Le problème est-il bien posé ?

En général, réduire les émissions de CO2 résultant des pointes de consommation qui obligent à recourir aux centrales thermique, est une bonne idée, quoique pas nouvelle, mais pourquoi devrait-on le faire particulièrement à partir des panneaux photovoltaïques ?

Rappelons les chiffres France 2010 selon l’INSEE pour les énergies vertes :

Eolien
Photovoltaïque
Energie en MTEP
0,83 MTEP
0,05 MTEP
% énergie électrique (38 MTEP)
2,2%
0,1%
% énergie finale (170 MTEP)
0,5%
0,03%

Il est clair que vue son insignifiance et son coût, l’énergie photovoltaïque différée n’a aucune chance de réduire significativement les crêtes. Le stockage envisagé n’a pas d’autre valeur que l’enseignement… ou la satisfaction des électeurs et militants écologistes qui n’ont pas vraiment compris le problème.

En Corse, dont le réseau n’est pas relié à la France (donc pas de nucléaire), la consommation électrique est couverte :
  •            à 30% par l’hydraulique locale
  •           à 50% par une centrale thermique au fioul, selon photo ci-dessous (CO2)
  •           à 20% par des importations de Sardaigne (CO2)
  •         une centrale au gaz (CO2) rendue possible par l’arrivée en Corse du réseau de gaz naturel est en projet

  
Paradoxalement, l’arrivée du réseau de gaz en Corse va réduire significativement les émissions de CO2, non pas en raison du remplacement du fioul par du gaz, mais parce que ce gaz sera distribué directement dans les villes. Utilisé dans des chaudières à condensation il permet un rendement proche de 100% (sur PCS (1)), alors qu’un chauffage à l’électricité d’origine thermique ne dépassera pas un rendement cumulé de 35% en général, 50% s’il s’agit d’une centrale à gaz à cycle combiné.
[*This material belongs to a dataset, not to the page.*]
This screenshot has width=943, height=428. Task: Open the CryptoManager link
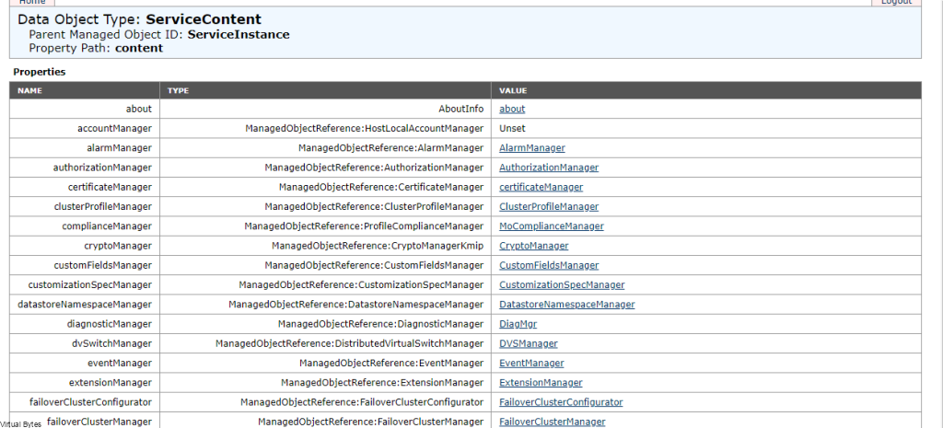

Les émissions de CO2 liées au chauffage domestique électrique en Corse ont donc un potentiel de réduction de plus de 50%, même si les technologies utilisées ne sont pas vertes !
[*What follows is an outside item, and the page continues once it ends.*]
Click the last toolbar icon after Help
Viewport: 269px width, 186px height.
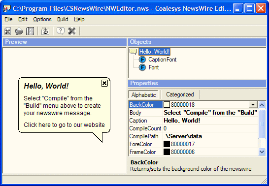(72, 31)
(1) PCS = Pouvoir Calorifique Supérieur, mesuré avec des fumées à moins de 100 °C, c'est à dire après condensation de la vapeur d'eau, et donc récupération de la chaleur latente de condensation.Les fabricants ont tendance à afficher le rendement sur PCI (Pouvoir Calorifique Inférieur avant condensation), qui leur permet d'afficher des rendements supérieurs à 100%, mais dépourvus de sens.